What to produce – Range to reproduce from the entries below: the line with "Task: Select the BSO type toggle", the line with "This screenshot has width=1372, height=888.", and every line in between. Give them exactly and give nothing else.

Data –
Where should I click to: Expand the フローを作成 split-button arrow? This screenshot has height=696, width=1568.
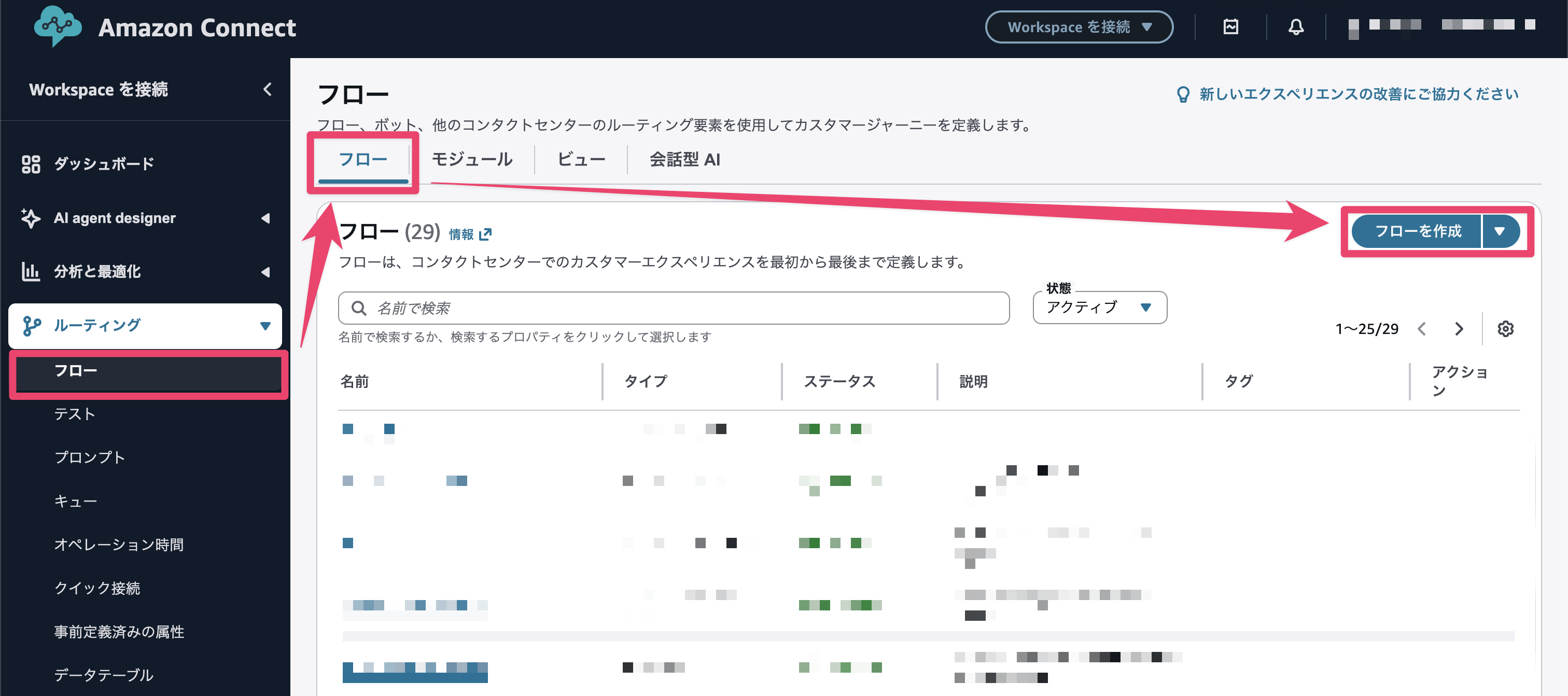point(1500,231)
---
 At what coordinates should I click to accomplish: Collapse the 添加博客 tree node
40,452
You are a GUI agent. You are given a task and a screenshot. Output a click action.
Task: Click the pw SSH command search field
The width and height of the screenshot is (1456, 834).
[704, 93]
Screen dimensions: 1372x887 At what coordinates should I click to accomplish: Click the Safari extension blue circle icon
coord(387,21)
---
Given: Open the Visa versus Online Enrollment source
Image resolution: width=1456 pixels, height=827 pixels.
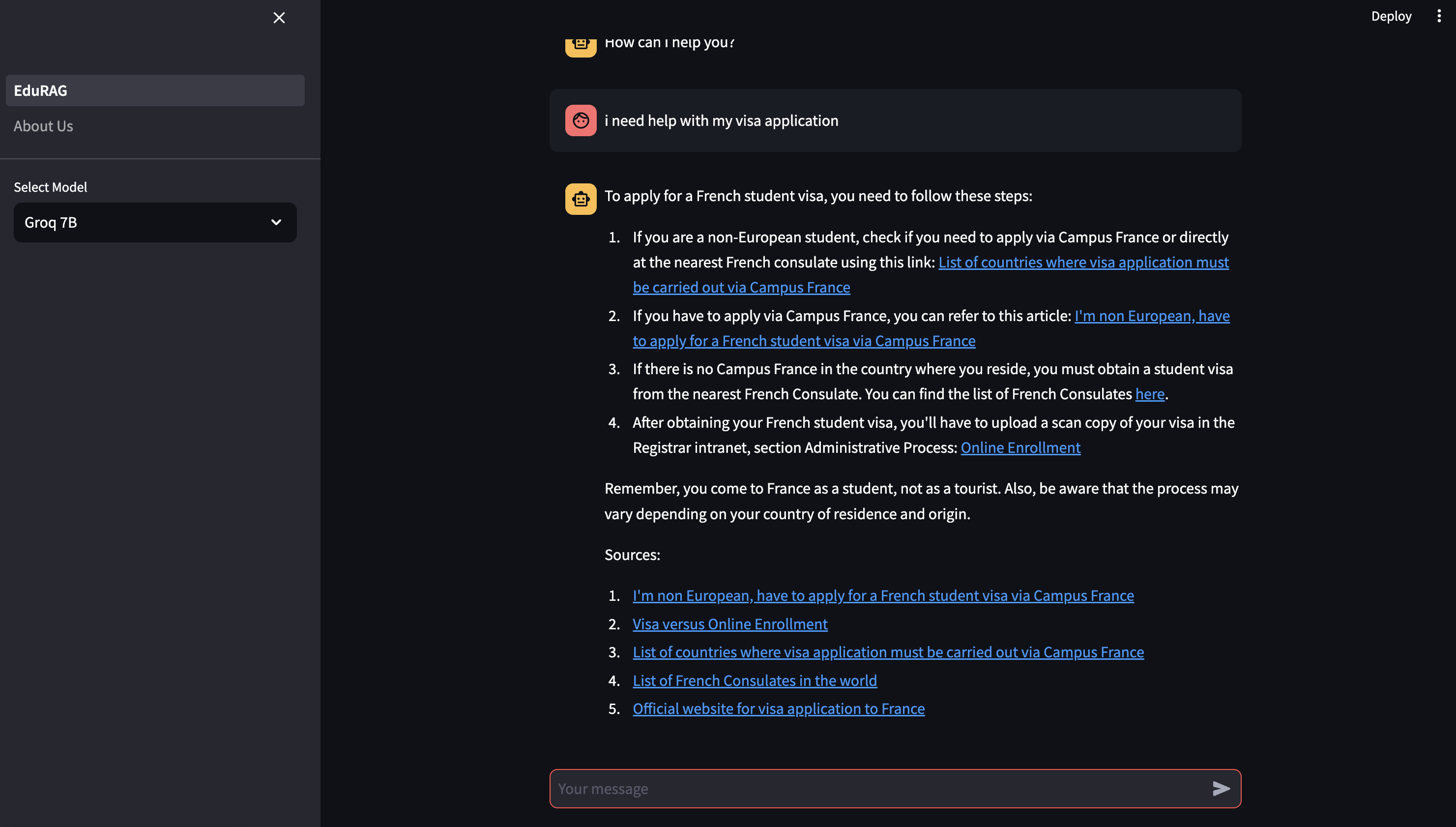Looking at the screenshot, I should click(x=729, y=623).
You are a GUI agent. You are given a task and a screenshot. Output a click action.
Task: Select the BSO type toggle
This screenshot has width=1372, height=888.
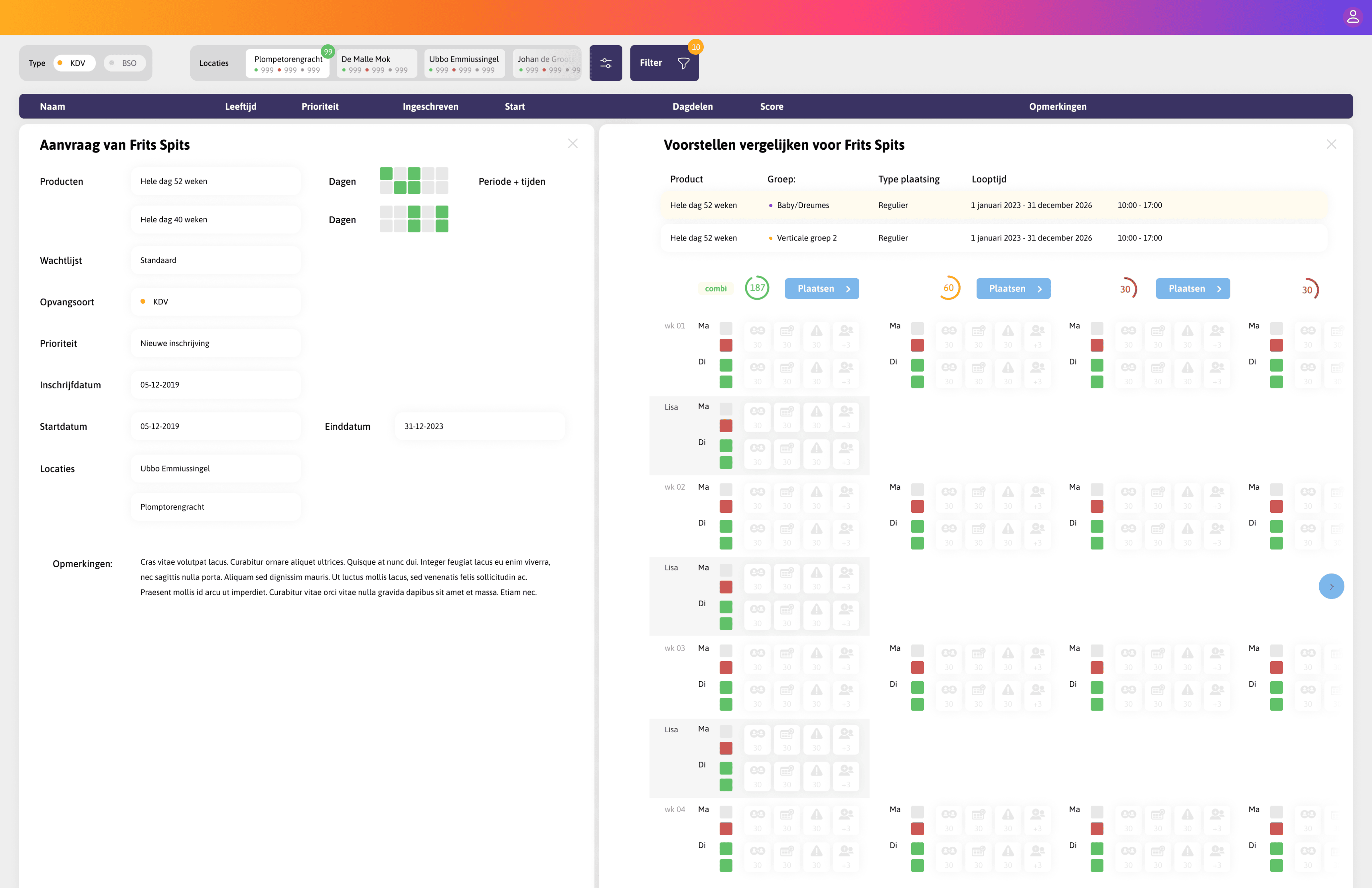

Reply –
Task: Select the BSO type toggle
This screenshot has width=1372, height=888.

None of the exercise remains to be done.